Located about 20 miles from Tonopah Nevada, an area of about two square mile
of intense rock alteration, iron staining, and anomalous base and precious metals geochemistry has a history of limited exploration by several companies, each effort based
on entirely different ore-deposit models. The initial attempt focused on the widespread
sulfide/alteration being a major porphyry copper deposit. A subsequent program was
launched based on the interpretation of a disseminated Carlin-type gold deposit.

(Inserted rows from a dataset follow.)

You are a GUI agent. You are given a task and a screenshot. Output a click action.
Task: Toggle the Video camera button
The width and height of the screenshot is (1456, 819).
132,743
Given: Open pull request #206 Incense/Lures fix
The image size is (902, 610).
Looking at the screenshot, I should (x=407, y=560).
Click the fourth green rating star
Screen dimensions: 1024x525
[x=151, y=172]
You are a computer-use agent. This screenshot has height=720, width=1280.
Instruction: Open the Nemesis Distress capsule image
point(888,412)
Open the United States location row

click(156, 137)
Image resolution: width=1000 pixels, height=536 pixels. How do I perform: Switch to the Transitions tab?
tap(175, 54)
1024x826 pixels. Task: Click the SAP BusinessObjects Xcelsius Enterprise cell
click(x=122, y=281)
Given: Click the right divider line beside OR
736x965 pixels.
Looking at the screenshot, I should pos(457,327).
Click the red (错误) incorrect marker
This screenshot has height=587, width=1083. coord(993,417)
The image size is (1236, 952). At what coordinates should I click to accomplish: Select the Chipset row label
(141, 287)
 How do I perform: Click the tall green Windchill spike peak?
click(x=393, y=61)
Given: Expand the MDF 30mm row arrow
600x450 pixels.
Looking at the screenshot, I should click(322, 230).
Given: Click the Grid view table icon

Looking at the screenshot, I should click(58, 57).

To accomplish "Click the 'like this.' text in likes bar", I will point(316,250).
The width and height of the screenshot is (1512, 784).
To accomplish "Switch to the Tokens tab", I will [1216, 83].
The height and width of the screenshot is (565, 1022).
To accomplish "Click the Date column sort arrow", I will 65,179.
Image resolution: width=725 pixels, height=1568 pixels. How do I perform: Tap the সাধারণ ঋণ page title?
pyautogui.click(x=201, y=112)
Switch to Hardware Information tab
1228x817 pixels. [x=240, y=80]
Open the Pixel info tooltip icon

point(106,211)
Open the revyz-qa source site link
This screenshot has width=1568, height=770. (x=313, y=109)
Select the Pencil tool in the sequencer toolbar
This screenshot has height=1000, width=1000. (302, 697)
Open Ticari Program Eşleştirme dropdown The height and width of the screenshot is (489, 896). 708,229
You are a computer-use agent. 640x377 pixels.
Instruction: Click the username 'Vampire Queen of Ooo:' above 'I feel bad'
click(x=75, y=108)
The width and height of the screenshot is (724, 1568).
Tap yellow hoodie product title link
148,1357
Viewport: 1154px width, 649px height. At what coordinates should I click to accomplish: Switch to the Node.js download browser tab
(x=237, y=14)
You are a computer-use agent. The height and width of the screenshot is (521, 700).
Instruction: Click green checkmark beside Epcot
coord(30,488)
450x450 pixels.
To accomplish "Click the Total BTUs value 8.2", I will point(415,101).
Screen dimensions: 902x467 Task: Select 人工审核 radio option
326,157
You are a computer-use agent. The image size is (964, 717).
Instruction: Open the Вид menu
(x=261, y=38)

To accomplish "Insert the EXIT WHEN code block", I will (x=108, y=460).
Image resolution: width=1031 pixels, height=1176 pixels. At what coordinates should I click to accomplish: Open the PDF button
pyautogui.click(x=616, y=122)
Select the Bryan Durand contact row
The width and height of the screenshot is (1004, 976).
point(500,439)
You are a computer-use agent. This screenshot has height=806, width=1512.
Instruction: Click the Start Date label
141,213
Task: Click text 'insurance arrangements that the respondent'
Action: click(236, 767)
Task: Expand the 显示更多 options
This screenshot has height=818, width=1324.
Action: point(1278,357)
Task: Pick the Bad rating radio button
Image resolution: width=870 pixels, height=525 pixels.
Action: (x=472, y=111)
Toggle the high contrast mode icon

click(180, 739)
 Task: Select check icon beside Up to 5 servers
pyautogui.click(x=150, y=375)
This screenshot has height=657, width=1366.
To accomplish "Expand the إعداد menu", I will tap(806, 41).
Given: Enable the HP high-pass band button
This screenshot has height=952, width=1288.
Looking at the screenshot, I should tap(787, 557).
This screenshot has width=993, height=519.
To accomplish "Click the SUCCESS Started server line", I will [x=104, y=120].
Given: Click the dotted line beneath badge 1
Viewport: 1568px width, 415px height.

A
third and present interpretation is that this prospect represents a silver-dominant
epithermal deposit with ore-grade intervals of gold and widespread sub-ore-grade
values in copper, all associated with highly anomalous antimony and arsenic. There
are strong similarities with the Candelaria deposit in Nevada.
The prospect area has two main outcropping rock units. The most widespread
consists of low-grade metamorphosed (greenschist) clastic sediments of Permian
Mina Formation. Stratigraphy includes epiclastic sandstones, siltstones, and cherts.
Strata are massive thick to thinly bedded and have been complexly folded, faulted
and broken. Cherts are fine-grained, recrystallized, commonly cut by quartz veins,
severely fractured and locally brecciated. East-west-trending, Mesozoic porphyritic quartz monzonite dikes (sills?) and a small stock intrude Mina Formation rocks
which are most intensely altered. Alteration assemblages consist of quartz-sericitepyrite, argillic, locally intense silicification and quartz veining accompanied by turquoise and tourmaline. These intrusive rocks are considered responsible for the widespread alteration and mineralization in Mina host rocks. A thick sequence of tilted
Oligocene-Miocene volcanic rocks overlies both the altered Mina Formation rocks
and the intrusive terrain in low-angle fault contact. There are sparse felsic intrusions
and silica breccias emplaced along some of the basal faults. Alluvium surrounds the
altered outcrops.
Extensive geochemical rock sampling has returned many elevated silver values
(> 3 oz/t Ag) and anomalous gold (> 1 ppm Au) through two NW-trending zones measuring a total of approximately 4,300 ft in length and 600 ft in width. An intersecting
N-S-trending zone of multi-ounce silver measures 1,000 ft in length, by an estimated
50 ft in width. A separate gold zone, adjacent to one of the NW silver zones, covers an
area 700 by 1,000 ft and may run between 1–2 ppm in Au, based on surface sample
assays. None of these zones have been drill tested. Only five holes probed altered
outcrops, but they were not located over major geochemical anomalies. Two of these
intersected short intervals (20–50 ft) of ore-grade silver. The overall enigma is: What
kind of multi-metal deposit is this, and why has it not been adequately explored?